“He spoke the truth when he said you were good. I came too,” she continued drying her tears, “to requite myself of a commission with which the poor child charged me. And see if there is not in it a proof that he is innocent. In his prison during these two months, he has written a long work on philosophy. He considers it by far his best work and I am charged to hand it to you.” She gave the savant the roll of paper which she had held on her lap. “It is just as he gave it to me. They let him write as much as he likes, everybody loves him. They do not allow me to speak to him except in the frightful parlor where there is always the guard between us. Will you look?” she insisted, and in an altered tone: “He has never lied to me, and I believe whatever he has told me. If, however, he had only thought to write to you what he will not confide to any one else?”
“I will see immediately,” said Adrien Sixte, who unfolded the roll. He threw his eyes over the first page of the manuscript and he saw the words: “Modern Psychology,” then on the second sheet another title, “Memoir upon Myself,” and underneath were the following lines: “I write to my dear master. Monsieur Adrien Sixte, and engage his word to keep to himself the pages which follow. If he do not agree to make this engagement with his unhappy pupil, I ask him to destroy this manuscript, confiding in his honor not to deliver it to any one whomsoever, even to save my life.” And the young man had simply signed his initials.
“Well?” asked the mother as the philosopher continued to turn over the leaves, a prey to profound anxiety.
“Well!” responded he, closing the manuscript and holding the first page before the curious eyes of Mme. Greslon, “this is only a work on philosophy, as he told you. See.”
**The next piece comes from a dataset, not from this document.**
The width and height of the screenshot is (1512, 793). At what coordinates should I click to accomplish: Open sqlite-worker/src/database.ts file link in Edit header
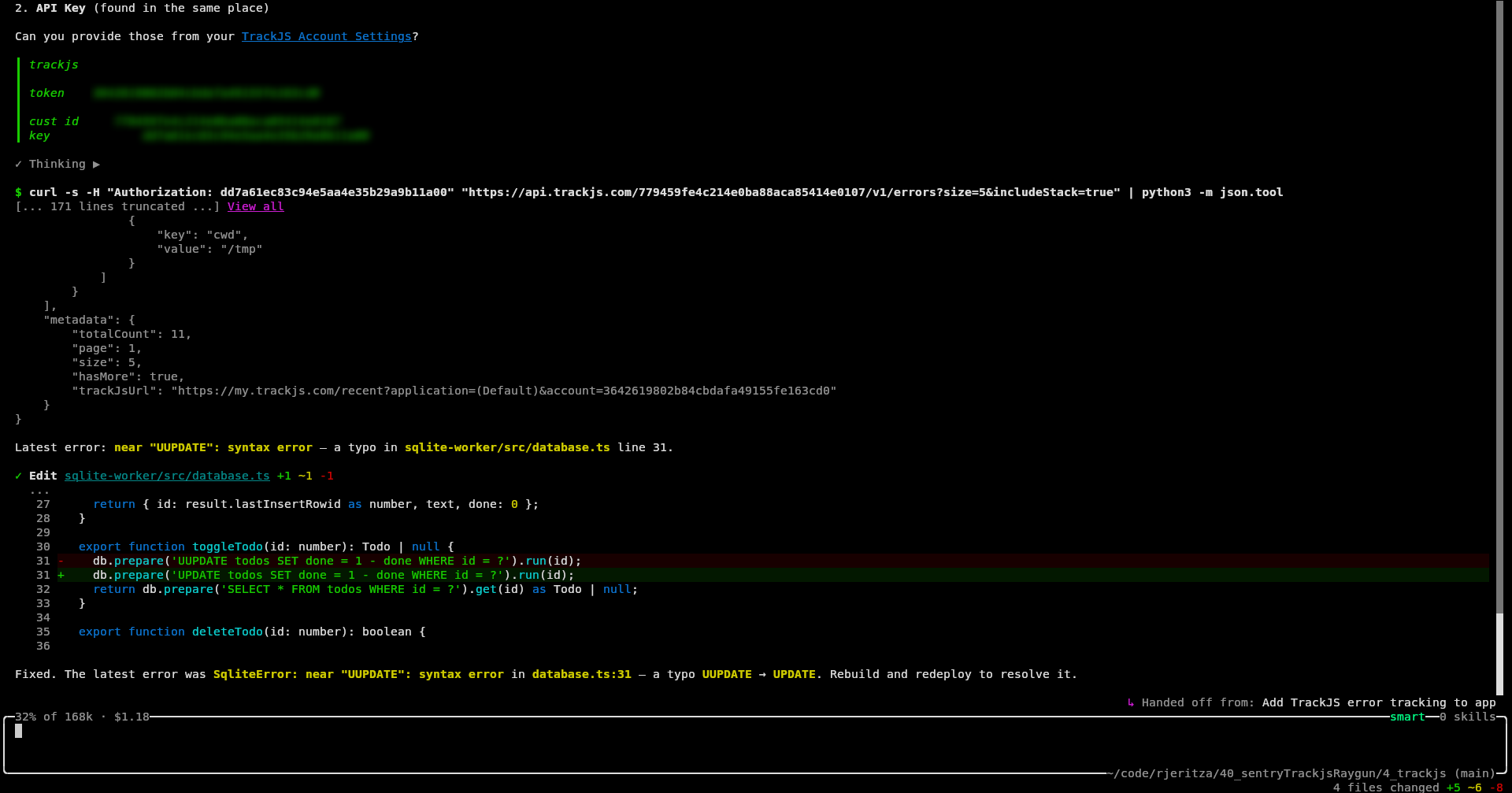point(167,476)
The mother had a question on her lips, and suspicion in her eyes while she was reading the technical formula which was unintelligible to her poor mind. She had observed Adrien Sixte’s hesitation. But she did not dare to ask, and she rose saying:
“You will excuse me for having kept you so long, monsieur. I have placed my last hope upon you, and you will not deceive a mother’s heart. I carry your promise with me.”
“All that it will be possible for me to do that the truth may be known,” said the philosopher gravely, “I will do, madame, I promise you again.”
When he had conducted the unhappy woman to the door, and was again alone in his study Adrien Sixte remained for a long time plunged in reflection. Taking up the manuscript, he read and reread the sentence written by the young man, and pushing away the tempting manuscript, he paced the floor. Twice he seized the sheets and approached the fire, but he did not throw them into the flames. A combat was going on in his mind between a devouring curiosity, and apprehensions of very different kinds. To contract the engagement which this reading would impose on him, and to learn what could be learned from these pages would throw him, perhaps, into a horrible situation. If he were going to hold in his hands the proof of the young man’s innocence without the right to use it, or what he suspected still more, the proof of his guilt, what then? Without being conscious of it he trembled in his inmost nature, lest he find in this memoir if there were crime, the trace of his own influence, and the cruel accusations already twice formulated, that his books were mixed up with this sinister history. On the other hand, the unconscious egoism of studious men who have a horror of all confusion, forbade him to enter any further into a drama with which he had definitely nothing to do.
“No,” he concluded, “I will not read this memoir; I will write to this boy as I have promised the mother to do, then it will be ended.”
However, his dinner had come in the midst of his reflections. He ate alone, as always, seated in the corner by a porcelain stove, the weather being very chilly, the heat was his only comfort, and before a little round table, covered with a piece of oilcloth. The lamp which served for his work lighted his frugal repast, consisting, as usual, of soup and one dish of vegetables with some raisins for dessert, and for drink water alone.